When you reach the entries, transcribe each one exactly.

- _RECORDED DATA_
>>>>>
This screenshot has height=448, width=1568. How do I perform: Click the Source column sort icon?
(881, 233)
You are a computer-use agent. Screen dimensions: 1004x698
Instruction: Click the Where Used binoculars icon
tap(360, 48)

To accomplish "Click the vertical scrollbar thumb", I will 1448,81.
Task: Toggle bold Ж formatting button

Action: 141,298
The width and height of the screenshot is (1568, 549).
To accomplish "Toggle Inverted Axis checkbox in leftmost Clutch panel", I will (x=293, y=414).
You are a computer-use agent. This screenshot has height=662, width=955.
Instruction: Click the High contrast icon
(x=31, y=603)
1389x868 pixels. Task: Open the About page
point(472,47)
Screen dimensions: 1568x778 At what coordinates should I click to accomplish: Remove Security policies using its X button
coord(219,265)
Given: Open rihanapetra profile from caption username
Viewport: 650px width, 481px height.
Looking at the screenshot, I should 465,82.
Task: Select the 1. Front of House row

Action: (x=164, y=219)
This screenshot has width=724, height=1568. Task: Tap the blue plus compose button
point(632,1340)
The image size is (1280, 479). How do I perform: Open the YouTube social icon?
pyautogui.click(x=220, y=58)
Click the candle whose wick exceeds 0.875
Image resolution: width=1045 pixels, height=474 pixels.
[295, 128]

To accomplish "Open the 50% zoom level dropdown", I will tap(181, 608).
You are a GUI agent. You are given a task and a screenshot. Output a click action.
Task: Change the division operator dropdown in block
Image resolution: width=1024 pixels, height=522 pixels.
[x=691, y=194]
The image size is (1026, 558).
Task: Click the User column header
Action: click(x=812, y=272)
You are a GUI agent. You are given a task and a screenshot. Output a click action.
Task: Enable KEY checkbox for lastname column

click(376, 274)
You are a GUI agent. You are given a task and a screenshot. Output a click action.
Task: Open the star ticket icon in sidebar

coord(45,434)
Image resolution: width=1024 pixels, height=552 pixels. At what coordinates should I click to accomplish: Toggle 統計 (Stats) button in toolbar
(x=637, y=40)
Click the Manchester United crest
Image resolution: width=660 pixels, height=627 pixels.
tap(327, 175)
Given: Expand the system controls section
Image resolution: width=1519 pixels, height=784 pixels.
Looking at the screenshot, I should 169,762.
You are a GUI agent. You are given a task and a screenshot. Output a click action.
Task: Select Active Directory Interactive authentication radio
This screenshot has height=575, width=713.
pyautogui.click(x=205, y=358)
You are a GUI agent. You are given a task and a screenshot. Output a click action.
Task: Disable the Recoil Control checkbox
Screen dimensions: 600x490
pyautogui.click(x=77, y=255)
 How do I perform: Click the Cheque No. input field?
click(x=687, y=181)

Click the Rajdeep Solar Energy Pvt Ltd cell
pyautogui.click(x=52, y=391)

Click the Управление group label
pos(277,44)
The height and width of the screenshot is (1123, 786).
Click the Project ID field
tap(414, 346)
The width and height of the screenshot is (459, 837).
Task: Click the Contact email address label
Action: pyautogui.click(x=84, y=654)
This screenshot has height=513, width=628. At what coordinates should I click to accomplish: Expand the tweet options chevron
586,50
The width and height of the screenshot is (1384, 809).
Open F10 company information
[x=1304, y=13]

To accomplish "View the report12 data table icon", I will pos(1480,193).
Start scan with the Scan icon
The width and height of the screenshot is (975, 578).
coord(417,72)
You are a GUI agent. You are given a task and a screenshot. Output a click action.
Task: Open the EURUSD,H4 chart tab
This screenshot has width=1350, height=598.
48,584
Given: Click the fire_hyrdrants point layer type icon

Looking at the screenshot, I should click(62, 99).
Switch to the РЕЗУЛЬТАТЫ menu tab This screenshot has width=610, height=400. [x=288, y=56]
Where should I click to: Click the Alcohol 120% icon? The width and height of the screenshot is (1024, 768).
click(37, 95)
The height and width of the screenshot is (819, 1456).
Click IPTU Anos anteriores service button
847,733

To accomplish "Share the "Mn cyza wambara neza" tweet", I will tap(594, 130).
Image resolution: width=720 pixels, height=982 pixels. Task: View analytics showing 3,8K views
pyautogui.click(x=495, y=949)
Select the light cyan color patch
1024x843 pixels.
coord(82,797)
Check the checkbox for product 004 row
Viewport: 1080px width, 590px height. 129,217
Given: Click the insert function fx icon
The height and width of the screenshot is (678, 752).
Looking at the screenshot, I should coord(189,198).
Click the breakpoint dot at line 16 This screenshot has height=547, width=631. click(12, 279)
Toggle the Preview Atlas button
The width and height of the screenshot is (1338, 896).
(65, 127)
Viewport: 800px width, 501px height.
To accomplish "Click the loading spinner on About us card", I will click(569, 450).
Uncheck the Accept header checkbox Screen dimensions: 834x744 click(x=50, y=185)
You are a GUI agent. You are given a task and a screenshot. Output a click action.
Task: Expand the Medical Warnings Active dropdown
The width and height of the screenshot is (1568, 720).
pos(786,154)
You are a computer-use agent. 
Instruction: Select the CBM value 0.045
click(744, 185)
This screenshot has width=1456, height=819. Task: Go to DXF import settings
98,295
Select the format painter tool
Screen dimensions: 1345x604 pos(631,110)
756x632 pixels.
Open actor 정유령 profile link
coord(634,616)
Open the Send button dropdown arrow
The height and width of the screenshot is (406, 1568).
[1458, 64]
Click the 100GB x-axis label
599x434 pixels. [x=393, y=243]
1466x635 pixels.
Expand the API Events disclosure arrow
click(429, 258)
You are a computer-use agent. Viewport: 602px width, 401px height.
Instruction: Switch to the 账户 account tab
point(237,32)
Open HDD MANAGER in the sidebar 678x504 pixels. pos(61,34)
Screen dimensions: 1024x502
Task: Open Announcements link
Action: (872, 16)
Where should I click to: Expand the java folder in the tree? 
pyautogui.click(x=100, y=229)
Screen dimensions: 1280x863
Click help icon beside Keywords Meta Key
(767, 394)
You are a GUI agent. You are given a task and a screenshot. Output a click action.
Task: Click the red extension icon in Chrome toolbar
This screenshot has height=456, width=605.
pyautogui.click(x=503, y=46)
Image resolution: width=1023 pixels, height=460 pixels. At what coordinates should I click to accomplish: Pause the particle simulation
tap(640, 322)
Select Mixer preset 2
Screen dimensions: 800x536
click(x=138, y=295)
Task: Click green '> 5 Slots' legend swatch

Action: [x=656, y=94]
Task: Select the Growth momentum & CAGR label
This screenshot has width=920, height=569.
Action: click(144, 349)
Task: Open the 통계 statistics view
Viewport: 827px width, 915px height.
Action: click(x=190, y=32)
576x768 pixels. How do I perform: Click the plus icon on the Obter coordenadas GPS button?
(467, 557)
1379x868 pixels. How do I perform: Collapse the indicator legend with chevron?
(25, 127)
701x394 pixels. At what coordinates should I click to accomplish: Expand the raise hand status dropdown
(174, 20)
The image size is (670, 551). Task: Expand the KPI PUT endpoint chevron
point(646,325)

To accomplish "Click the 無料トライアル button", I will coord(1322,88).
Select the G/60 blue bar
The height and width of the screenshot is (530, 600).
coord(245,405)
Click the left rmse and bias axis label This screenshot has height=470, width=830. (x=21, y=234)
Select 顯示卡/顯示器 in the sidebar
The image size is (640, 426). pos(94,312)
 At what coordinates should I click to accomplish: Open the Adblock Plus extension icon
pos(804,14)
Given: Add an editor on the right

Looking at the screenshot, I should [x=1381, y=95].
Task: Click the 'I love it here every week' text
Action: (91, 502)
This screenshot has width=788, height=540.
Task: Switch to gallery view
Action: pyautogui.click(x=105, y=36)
<<<<<
- _OUTPUT FOR THIS EXERCISE_
This screenshot has height=448, width=1568. How do I perform: Click the Source column sort icon?
(881, 233)
You are a computer-use agent. Screen dimensions: 1004x698
Instruction: Click the Where Used binoculars icon
tap(360, 48)

To accomplish "Click the vertical scrollbar thumb", I will 1448,81.
Task: Toggle bold Ж formatting button

Action: 141,298
The width and height of the screenshot is (1568, 549).
To accomplish "Toggle Inverted Axis checkbox in leftmost Clutch panel", I will (x=293, y=414).
You are a computer-use agent. This screenshot has height=662, width=955.
Instruction: Click the High contrast icon
(x=31, y=603)
1389x868 pixels. Task: Open the About page
point(472,47)
Screen dimensions: 1568x778 At what coordinates should I click to accomplish: Remove Security policies using its X button
coord(219,265)
Given: Open rihanapetra profile from caption username
Viewport: 650px width, 481px height.
Looking at the screenshot, I should 465,82.
Task: Select the 1. Front of House row

Action: (x=164, y=219)
This screenshot has width=724, height=1568. Task: Tap the blue plus compose button
point(632,1340)
The image size is (1280, 479). How do I perform: Open the YouTube social icon?
pyautogui.click(x=220, y=58)
Click the candle whose wick exceeds 0.875
Image resolution: width=1045 pixels, height=474 pixels.
[295, 128]

To accomplish "Open the 50% zoom level dropdown", I will tap(181, 608).
You are a GUI agent. You are given a task and a screenshot. Output a click action.
Task: Change the division operator dropdown in block
Image resolution: width=1024 pixels, height=522 pixels.
[x=691, y=194]
The image size is (1026, 558).
Task: Click the User column header
Action: click(x=812, y=272)
You are a GUI agent. You are given a task and a screenshot. Output a click action.
Task: Enable KEY checkbox for lastname column

click(376, 274)
You are a GUI agent. You are given a task and a screenshot. Output a click action.
Task: Open the star ticket icon in sidebar

coord(45,434)
Image resolution: width=1024 pixels, height=552 pixels. At what coordinates should I click to accomplish: Toggle 統計 (Stats) button in toolbar
(x=637, y=40)
Click the Manchester United crest
Image resolution: width=660 pixels, height=627 pixels.
tap(327, 175)
Given: Expand the system controls section
Image resolution: width=1519 pixels, height=784 pixels.
Looking at the screenshot, I should 169,762.
You are a GUI agent. You are given a task and a screenshot. Output a click action.
Task: Select Active Directory Interactive authentication radio
This screenshot has height=575, width=713.
pyautogui.click(x=205, y=358)
You are a GUI agent. You are given a task and a screenshot. Output a click action.
Task: Disable the Recoil Control checkbox
Screen dimensions: 600x490
pyautogui.click(x=77, y=255)
 How do I perform: Click the Cheque No. input field?
click(x=687, y=181)

Click the Rajdeep Solar Energy Pvt Ltd cell
pyautogui.click(x=52, y=391)

Click the Управление group label
pos(277,44)
The height and width of the screenshot is (1123, 786).
Click the Project ID field
tap(414, 346)
The width and height of the screenshot is (459, 837).
Task: Click the Contact email address label
Action: pyautogui.click(x=84, y=654)
This screenshot has height=513, width=628. At what coordinates should I click to accomplish: Expand the tweet options chevron
586,50
The width and height of the screenshot is (1384, 809).
Open F10 company information
[x=1304, y=13]

To accomplish "View the report12 data table icon", I will pos(1480,193).
Start scan with the Scan icon
The width and height of the screenshot is (975, 578).
coord(417,72)
You are a GUI agent. You are given a task and a screenshot. Output a click action.
Task: Open the EURUSD,H4 chart tab
This screenshot has width=1350, height=598.
48,584
Given: Click the fire_hyrdrants point layer type icon

Looking at the screenshot, I should click(62, 99).
Switch to the РЕЗУЛЬТАТЫ menu tab This screenshot has width=610, height=400. [x=288, y=56]
Where should I click to: Click the Alcohol 120% icon? The width and height of the screenshot is (1024, 768).
click(37, 95)
The height and width of the screenshot is (819, 1456).
Click IPTU Anos anteriores service button
847,733

To accomplish "Share the "Mn cyza wambara neza" tweet", I will tap(594, 130).
Image resolution: width=720 pixels, height=982 pixels. Task: View analytics showing 3,8K views
pyautogui.click(x=495, y=949)
Select the light cyan color patch
1024x843 pixels.
coord(82,797)
Check the checkbox for product 004 row
Viewport: 1080px width, 590px height. 129,217
Given: Click the insert function fx icon
The height and width of the screenshot is (678, 752).
Looking at the screenshot, I should coord(189,198).
Click the breakpoint dot at line 16 This screenshot has height=547, width=631. click(12, 279)
Toggle the Preview Atlas button
The width and height of the screenshot is (1338, 896).
(65, 127)
Viewport: 800px width, 501px height.
To accomplish "Click the loading spinner on About us card", I will click(569, 450).
Uncheck the Accept header checkbox Screen dimensions: 834x744 click(x=50, y=185)
You are a GUI agent. You are given a task and a screenshot. Output a click action.
Task: Expand the Medical Warnings Active dropdown
The width and height of the screenshot is (1568, 720).
pos(786,154)
You are a computer-use agent. 
Instruction: Select the CBM value 0.045
click(744, 185)
This screenshot has width=1456, height=819. Task: Go to DXF import settings
98,295
Select the format painter tool
Screen dimensions: 1345x604 pos(631,110)
756x632 pixels.
Open actor 정유령 profile link
coord(634,616)
Open the Send button dropdown arrow
The height and width of the screenshot is (406, 1568).
[1458, 64]
Click the 100GB x-axis label
599x434 pixels. [x=393, y=243]
1466x635 pixels.
Expand the API Events disclosure arrow
click(429, 258)
You are a computer-use agent. Viewport: 602px width, 401px height.
Instruction: Switch to the 账户 account tab
point(237,32)
Open HDD MANAGER in the sidebar 678x504 pixels. pos(61,34)
Screen dimensions: 1024x502
Task: Open Announcements link
Action: (872, 16)
Where should I click to: Expand the java folder in the tree? 
pyautogui.click(x=100, y=229)
Screen dimensions: 1280x863
Click help icon beside Keywords Meta Key
(767, 394)
You are a GUI agent. You are given a task and a screenshot. Output a click action.
Task: Click the red extension icon in Chrome toolbar
This screenshot has height=456, width=605.
pyautogui.click(x=503, y=46)
Image resolution: width=1023 pixels, height=460 pixels. At what coordinates should I click to accomplish: Pause the particle simulation
tap(640, 322)
Select Mixer preset 2
Screen dimensions: 800x536
click(x=138, y=295)
Task: Click green '> 5 Slots' legend swatch

Action: [x=656, y=94]
Task: Select the Growth momentum & CAGR label
This screenshot has width=920, height=569.
Action: click(144, 349)
Task: Open the 통계 statistics view
Viewport: 827px width, 915px height.
Action: click(x=190, y=32)
576x768 pixels. How do I perform: Click the plus icon on the Obter coordenadas GPS button?
(467, 557)
1379x868 pixels. How do I perform: Collapse the indicator legend with chevron?
(25, 127)
701x394 pixels. At what coordinates should I click to accomplish: Expand the raise hand status dropdown
(174, 20)
The image size is (670, 551). Task: Expand the KPI PUT endpoint chevron
point(646,325)

To accomplish "Click the 無料トライアル button", I will coord(1322,88).
Select the G/60 blue bar
The height and width of the screenshot is (530, 600).
coord(245,405)
Click the left rmse and bias axis label This screenshot has height=470, width=830. (x=21, y=234)
Select 顯示卡/顯示器 in the sidebar
The image size is (640, 426). pos(94,312)
 At what coordinates should I click to accomplish: Open the Adblock Plus extension icon
pos(804,14)
Given: Add an editor on the right

Looking at the screenshot, I should [x=1381, y=95].
Task: Click the 'I love it here every week' text
Action: (91, 502)
This screenshot has width=788, height=540.
Task: Switch to gallery view
Action: pyautogui.click(x=105, y=36)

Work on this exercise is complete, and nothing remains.